Many people feel safe in that their depression or anxiety is continuously managed by medication.
However, these are mind-altering drugs and were never intended as a permanent solution.
In a recent study from Midwestern University Chicago, researchers say that people who have taken antidepressants for years should consider coming off the medication.
But often these people will likely face difficult and even dangerous withdrawal symptoms due to physical dependence.
The researchers suggest once the patient’s depression or anxiety has been resolved, the physician should guide them toward discontinuation, while providing non-pharmacologic treatments to help them maintain their mental health.
The best process is to follow a tapering schedule while consulting with a physician. Stopping medication outright is almost never advisable.
The study is published in The Journal of the American Osteopathic Association. The lead author is Mireille Rizkalla, Ph.D., Assistant Professor, Department of Clinical Integration.
In the study, the team found patients who stop taking their medication often experience Antidepressant Discontinuation Syndrome (ADS), which includes flu-like symptoms, insomnia, nausea, imbalance, sensory disturbances often described as electric shocks or “brain zaps”, and hyperarousal.
Older, first-generation antidepressants often come with additional risks for more severe symptoms, including aggressiveness, catatonia, cognitive impairment, and psychosis.
Discontinuing any antidepressant also carries a risk for gradual worsening or relapsing of depression and anxiety, as well as suicidal thoughts.
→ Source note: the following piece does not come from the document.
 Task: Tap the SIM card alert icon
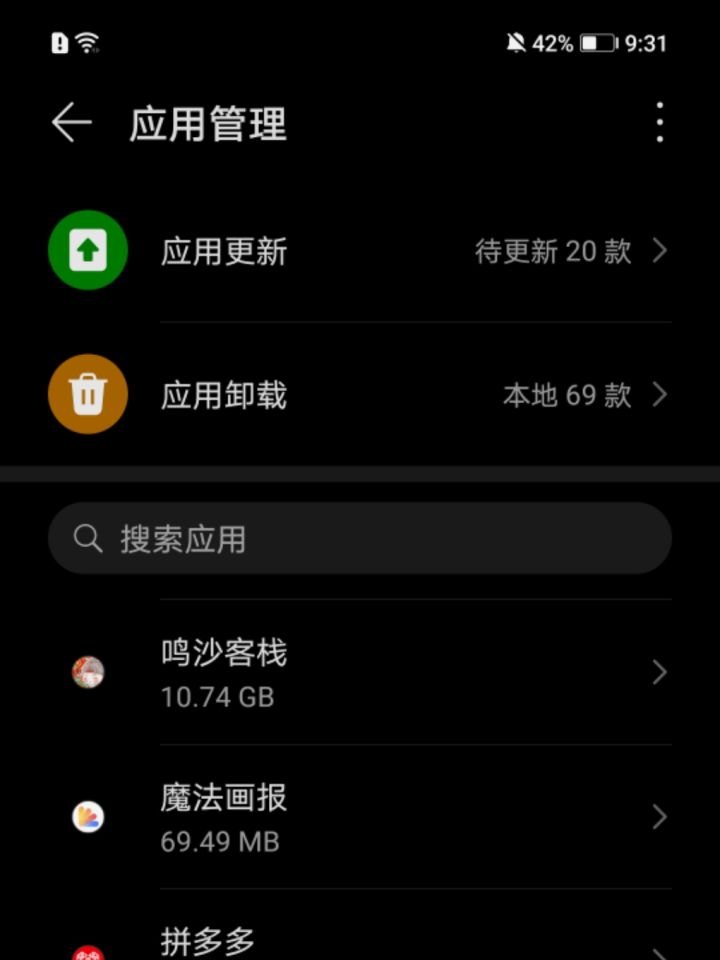57,42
A recent report from the CDC said a quarter of people taking antidepressants had been using them for a decade or more.
The team says this data makes the case that patients and physicians are overly reliant on medication without concern for long-term consequences.
While relatively safe, antidepressants still carry side effects, including weight gain, sexual dysfunction and emotional numbing.
The team also urges caution as the evidence for antidepressant risk factors is based on short-term usage and says there are no sufficient longitudinal studies on the neurologic impact of taking antidepressants for decades.